4. En troisième lieu, il ne ressort pas des pièces du dossier, notamment des termes de l'arrêté attaqué, que le préfet de police ne se serait pas livré à un examen de la situation personnelle de M. D.

5. En dernier lieu, aux termes des stipulations de l'article 8 de la convention européenne de sauvegarde des droits de l'homme et des libertés fondamentales : " 1. Toute personne a droit au respect de sa vie privée et familiale, de son domicile et de sa correspondance. / 2. Il ne peut y avoir ingérence d'une autorité publique dans l'exercice de ce droit que pour autant que cette ingérence est prévue par la loi et qu'elle constitue une mesure qui, dans une société démocratique, est nécessaire à la sécurité nationale, à la sûreté publique, au bien-être économique du pays, à la défense de l'ordre et à la prévention des infractions pénales, à la protection de la santé ou de la morale, ou à la protection des droits et libertés d'autrui ".
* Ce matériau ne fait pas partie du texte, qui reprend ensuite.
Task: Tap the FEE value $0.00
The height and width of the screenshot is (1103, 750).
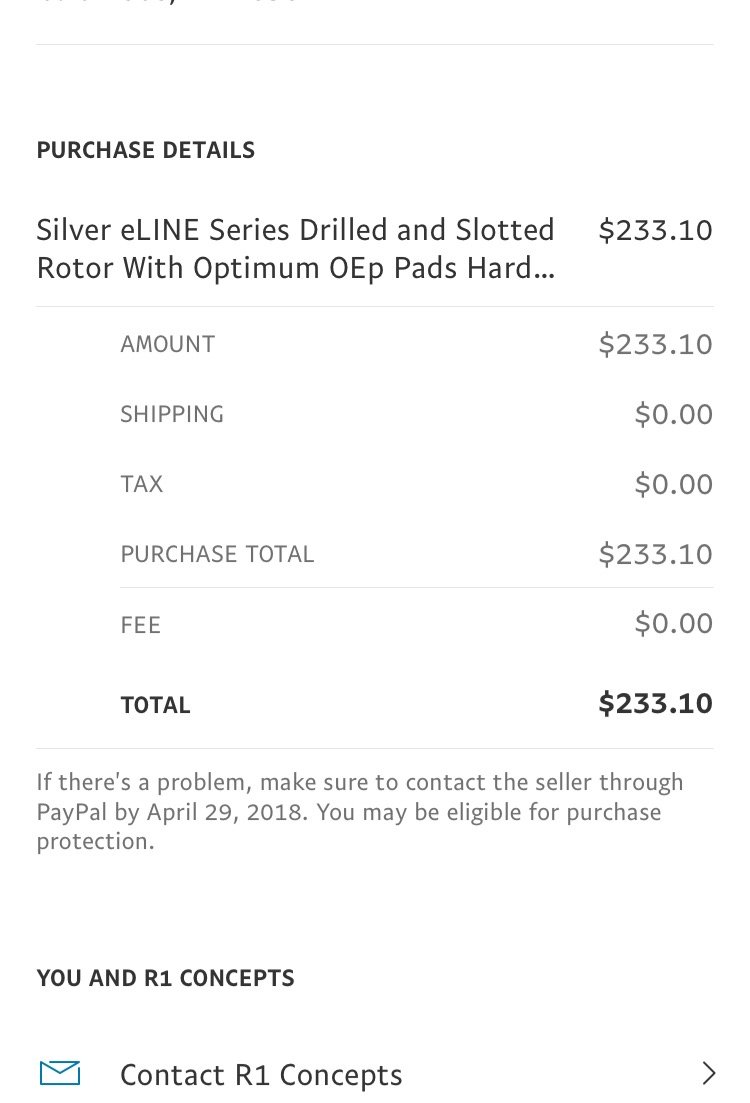Action: (673, 623)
6. Il ressort des pièces du dossier que M. D, entré en France au mois de février 2022 selon ses déclarations, est célibataire et sans enfant à charge. En outre, il s'est maintenu irrégulièrement en France depuis son arrivée sur le territoire et, s'il soutient travailler dans le secteur du bâtiment, il ne produit aucune pièce attestant d'une insertion particulière en France, notamment professionnelle. Dans ces conditions, le requérant n'est pas fondé à soutenir que les décisions attaquées méconnaissent les stipulations de l'article 8 de la convention européenne de sauvegarde des droits de l'homme et des libertés fondamentales. Pour les mêmes motifs, le moyen tiré de l'erreur manifeste d'appréciation quant aux conséquences des décisions attaquées sur sa situation personnelle doit aussi être écarté.

7.Il résulte de tout ce qui précède que les conclusions aux fins d'annulation de M. D doivent être rejetées ainsi que, par voie de conséquence, celles présentées au titre des dispositions de l'article L. 761-1 du code de justice administrative.

D E C I D E :

Article 1er : La requête de M. D est rejetée.

Article 2 : Le présent jugement sera notifié à M. C D, à Me Cabot et au préfet de police.

Délibéré après l'audience du 10 avril 2025, à laquelle siégeaient :

M. Gros, président,

M. Feghouli, premier conseiller,

M. Rebellato, premier conseiller.

Rendu public par mise à disposition au greffe le 30 avril 2025.

Le rapporteur, Le président,

Signé Signé

M. E

La greffière,

Signé

C. CHAKELIAN

La République mande et ordonne au préfet de police en ce qui le concerne ou à tous commissaires de justice à ce requis en ce qui concerne les voies de droit commun contre les parties privées, de pourvoir à l'exécution de la présente décision.